Karpievitch Yuliya V, Polpitiya Ashoka D, Anderson Gordon A, Smith Richard D, Dabney Alan R
Pacific Northwest National Laboratory, Richland, WA 99352.
Ann Appl Stat. 2010;4(4):1797-1823. doi: 10.1214/10-AOAS341.
Mass spectrometry-based proteomics has become the tool of choice for identifying and quantifying the proteome of an organism. Though recent years have seen a tremendous improvement in instrument performance and the computational tools used, significant challenges remain, and there are many opportunities for statisticians to make important contributions. In the most widely used "bottom-up" approach to proteomics, complex mixtures of proteins are first subjected to enzymatic cleavage, the resulting peptide products are separated based on chemical or physical properties and analyzed using a mass spectrometer. The two fundamental challenges in the analysis of bottom-up MS-based proteomics are: (1) Identifying the proteins that are present in a sample, and (2) Quantifying the abundance levels of the identified proteins. Both of these challenges require knowledge of the biological and technological context that gives rise to observed data, as well as the application of sound statistical principles for estimation and inference. We present an overview of bottom-up proteomics and outline the key statistical issues that arise in protein identification and quantification.

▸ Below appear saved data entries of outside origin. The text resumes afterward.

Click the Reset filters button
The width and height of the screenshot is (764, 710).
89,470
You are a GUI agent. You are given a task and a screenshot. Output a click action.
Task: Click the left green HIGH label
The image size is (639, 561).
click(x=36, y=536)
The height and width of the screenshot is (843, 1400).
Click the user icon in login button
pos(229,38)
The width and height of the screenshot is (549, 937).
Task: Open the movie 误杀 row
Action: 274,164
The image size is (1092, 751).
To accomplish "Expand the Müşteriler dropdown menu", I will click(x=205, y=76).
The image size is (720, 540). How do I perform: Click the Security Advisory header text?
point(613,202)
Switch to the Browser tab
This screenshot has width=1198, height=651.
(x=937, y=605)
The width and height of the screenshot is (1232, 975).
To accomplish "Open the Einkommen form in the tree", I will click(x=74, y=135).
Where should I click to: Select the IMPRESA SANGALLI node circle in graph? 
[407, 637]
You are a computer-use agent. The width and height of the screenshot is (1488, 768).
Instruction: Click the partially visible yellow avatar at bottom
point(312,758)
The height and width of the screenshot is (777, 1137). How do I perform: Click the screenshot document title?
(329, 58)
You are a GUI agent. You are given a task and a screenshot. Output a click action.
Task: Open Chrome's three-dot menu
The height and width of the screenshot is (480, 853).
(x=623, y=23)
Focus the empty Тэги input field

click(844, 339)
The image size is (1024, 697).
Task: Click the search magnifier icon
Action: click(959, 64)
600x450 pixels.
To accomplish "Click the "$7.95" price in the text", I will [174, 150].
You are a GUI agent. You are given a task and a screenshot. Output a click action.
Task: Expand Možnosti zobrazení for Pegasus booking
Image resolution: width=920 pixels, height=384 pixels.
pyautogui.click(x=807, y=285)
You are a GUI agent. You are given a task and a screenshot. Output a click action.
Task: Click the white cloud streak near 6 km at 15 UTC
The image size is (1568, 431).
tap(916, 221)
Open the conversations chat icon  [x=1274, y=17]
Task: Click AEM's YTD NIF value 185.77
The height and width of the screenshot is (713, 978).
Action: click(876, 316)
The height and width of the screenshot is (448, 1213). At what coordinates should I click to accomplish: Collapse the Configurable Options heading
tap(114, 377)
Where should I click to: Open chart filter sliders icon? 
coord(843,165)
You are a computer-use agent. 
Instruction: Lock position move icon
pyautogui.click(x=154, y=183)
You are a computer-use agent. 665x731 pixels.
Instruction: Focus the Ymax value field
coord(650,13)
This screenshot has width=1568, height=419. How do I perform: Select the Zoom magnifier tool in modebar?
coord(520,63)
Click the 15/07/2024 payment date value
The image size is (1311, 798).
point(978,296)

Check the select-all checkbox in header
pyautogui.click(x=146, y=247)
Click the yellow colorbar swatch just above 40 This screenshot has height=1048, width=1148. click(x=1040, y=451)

基于质谱的蛋白质组学已成为鉴定和定量生物体蛋白质组的首选工具。尽管近年来仪器性能和所使用的计算工具都有了巨大改进,但仍存在重大挑战,统计学家有很多机会做出重要贡献。在蛋白质组学最广泛使用的“自下而上”方法中,首先对复杂的蛋白质混合物进行酶切,然后根据化学或物理性质分离得到的肽产物,并使用质谱仪进行分析。基于自下而上的质谱蛋白质组学分析中的两个基本挑战是:(1)鉴定样品中存在的蛋白质,以及(2)定量鉴定出的蛋白质的丰度水平。这两个挑战都需要了解产生观测数据的生物学和技术背景,以及应用合理的统计原理进行估计和推断。我们概述了自下而上的蛋白质组学,并概述了蛋白质鉴定和定量中出现的关键统计问题。